# My Recovery



## Simone1986 (Apr 13, 2014)

Hi all, I am new here... Well actually I've been trolling this site for the last 2 months, but I only just signed up because I want to share my experience because I have recovered and I want to help people out of this hell. Trust me it is possible, and it really doesn't take as long as you think.

My DR/DP started from a random panic attack (not sure why, maybe some underlying issues). Anyway, after that panic attack everything was different. My mum came over to calm me down and I came out of the panic attack things were still weird, but I couldn't explain it... Everything looked and felt different. I would wake up the next morning and question how I felt, and yep, it was still there!

Anyway, over the next few days I had countless panic attacks and numerous visits to the doctors... Convinced I had a brain tumour or something wrong with my brain. I wanted to get a brain scan done, but they told me it looks like nothing is seriously wrong and that I was just having a panic attack. So they sent me to a psychologist - needless to say that didn't help at all because she didn't understand what I was going through.

> [GIVEN MATERIAL]:
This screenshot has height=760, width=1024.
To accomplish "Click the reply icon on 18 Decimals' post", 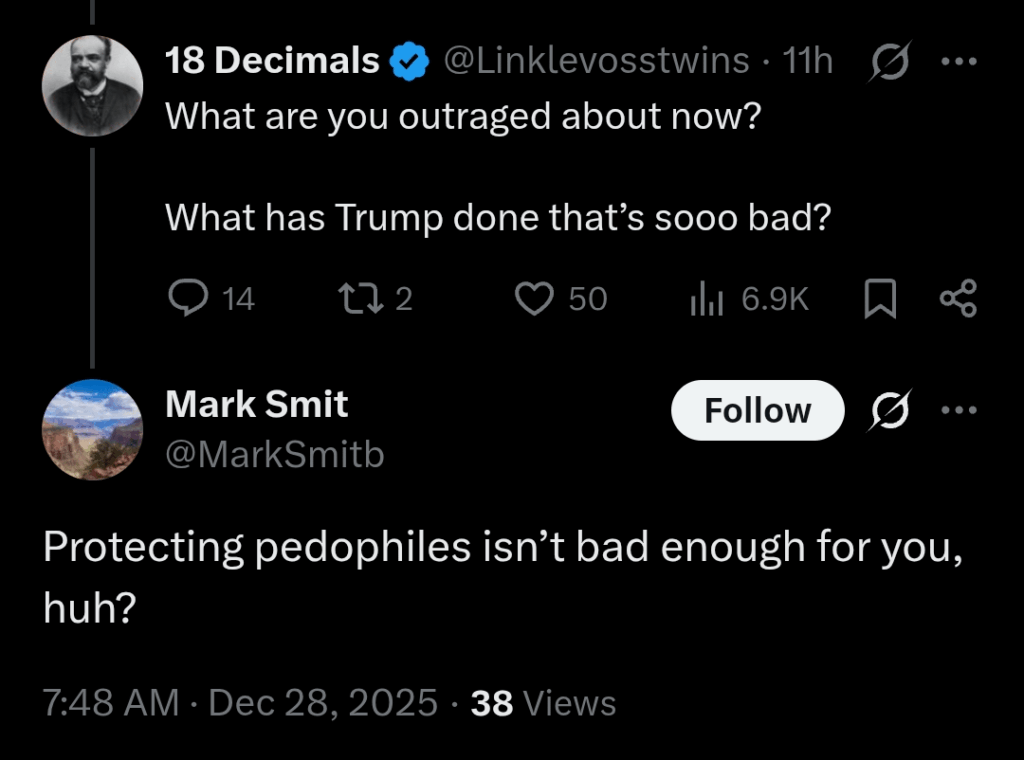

> [WORK REQUEST]: In the recovery post, what kind of specialist did the doctors send the writer to?

> [RESPONSE TO THE EXERCISE]: A psychologist.